Notes From The Tilt-A-Whirl: Wide-Eyed Wonder in God’s Spoken World by N. D. Wilson is my latest Thomas Nelson Book Review Bloggers choice.

I thought it would be a good change in pace after Dred Scott’s Revenge and the biographies I have been reading. It was a great change and a wonderful book.

I was a little leery of the book. It looked fun, but I wasn’t sure how serious it would be. I was hooked with the Preface and enjoyed the entire ride. I could tell you that it is deep and truthful, but that might scare you away. It is funny and sarcastic and gentle, hopefully that will intrigue you. Using the seasons, his knowledge of philosophy, and a little science along the way, N. D. Wilson does a wonderful job of talking about the world and it’s Creator. He takes on subjects like God and the existence of evil, the reality of Hell, facing death, and he even talks about whether God is every truly silent. It is very serious but in a wonderful spinning way.

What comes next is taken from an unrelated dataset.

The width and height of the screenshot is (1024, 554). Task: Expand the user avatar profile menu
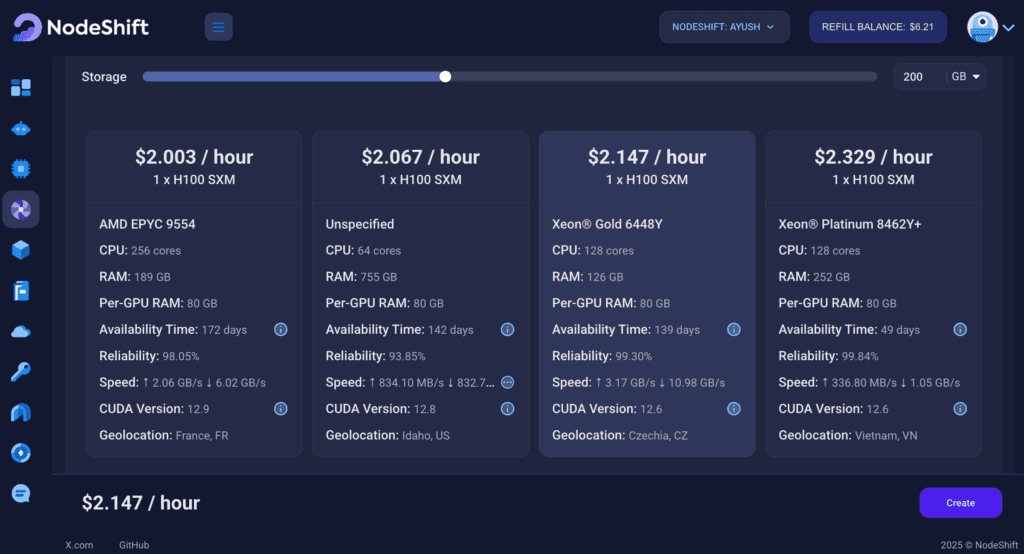(990, 27)
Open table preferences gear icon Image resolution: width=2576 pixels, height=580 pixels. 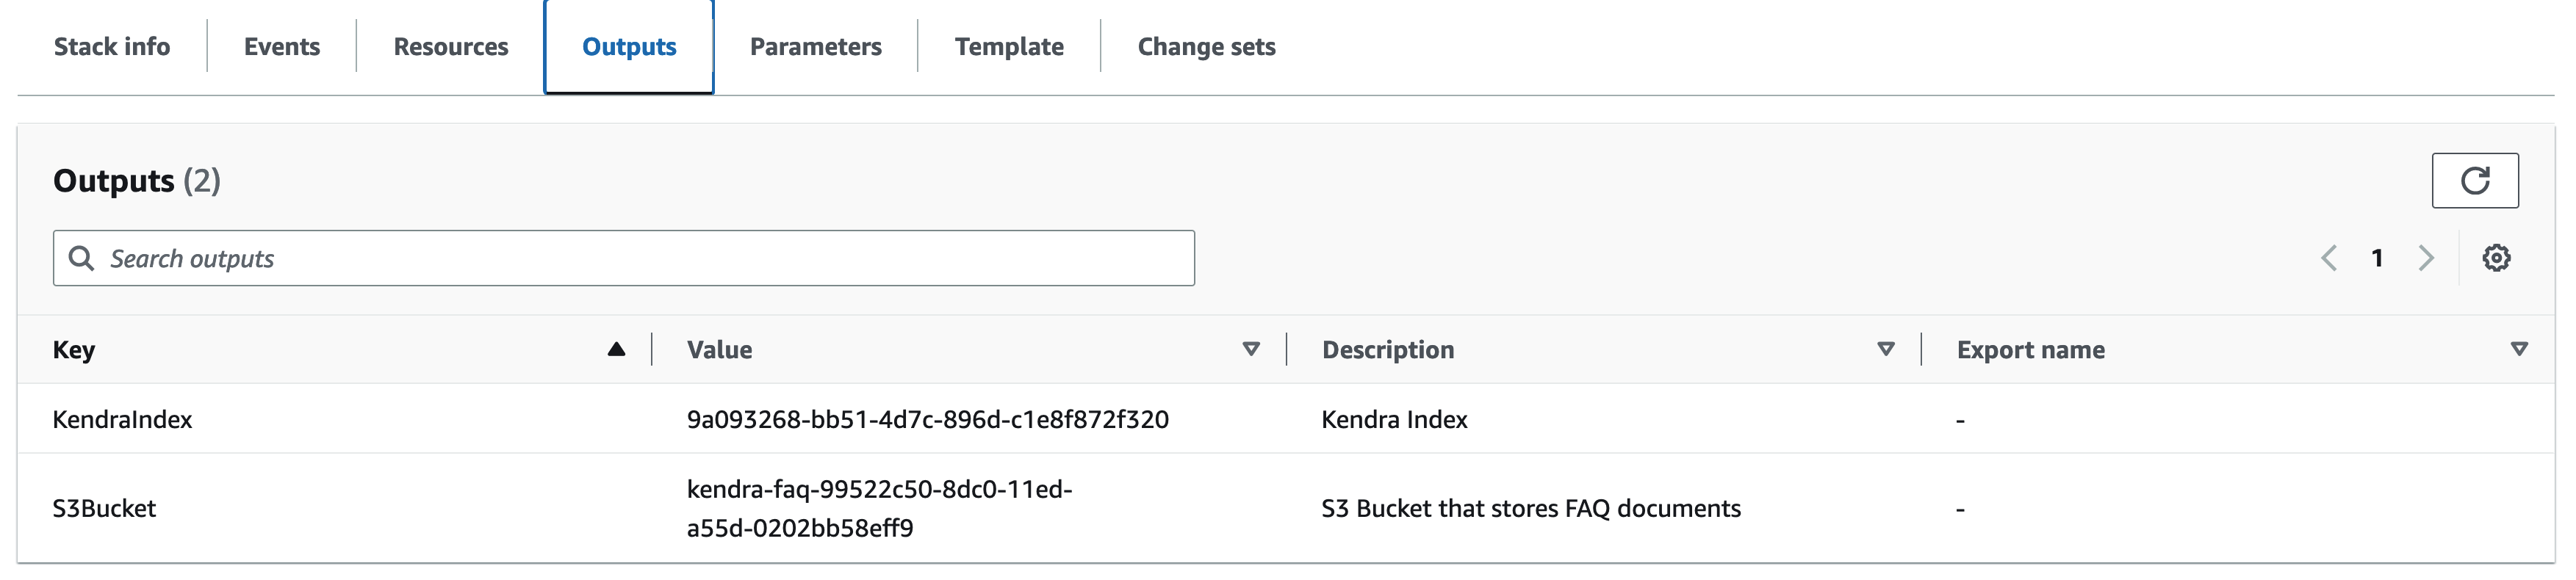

I recommend this book – it is a great read with a wonderful sense of humor. You will laugh out loud and think deep thoughts along the way.

page 6 has this:

First, every culture has felt the overwhelming pressure of existence itself and the need to explain it. There’s a sort of nervousness apparent in the myths of every people group, as if maybe we’re not supposed to be here and we al have to rehearse our story before the authorites come.

“We’re sorry…there was this ice giant,” we explain.

On page 170:

Christ to the apostle Peter: Where I am going, you cannot follow.

Christ to the thief: Come with me. …

Stories don’t end at death.

What a ride.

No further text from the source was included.